◆ Materials provided:

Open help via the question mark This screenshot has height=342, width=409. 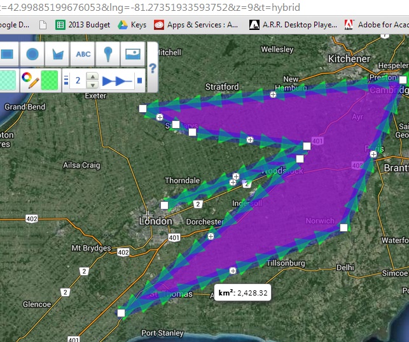[x=153, y=68]
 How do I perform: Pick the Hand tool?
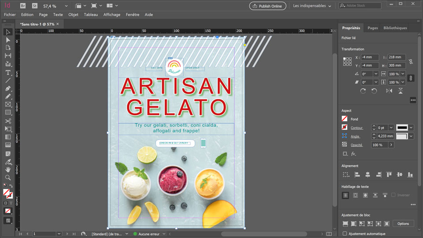click(8, 169)
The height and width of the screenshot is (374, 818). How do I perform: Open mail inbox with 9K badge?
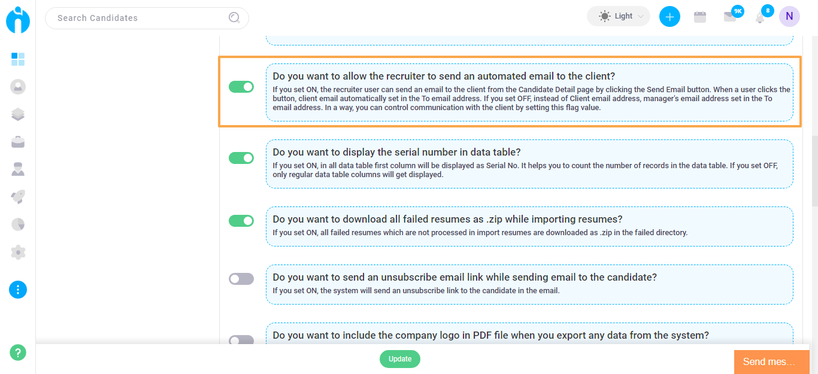click(x=730, y=17)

◆ What the task asks: Using the listing above, copy exactly the lines from the one that contains "The height and" through its last line, both included, but not the pictures.

◆ Answer space:
The height and width of the screenshot is (374, 818). How do I perform: Open mail inbox with 9K badge?
click(x=730, y=17)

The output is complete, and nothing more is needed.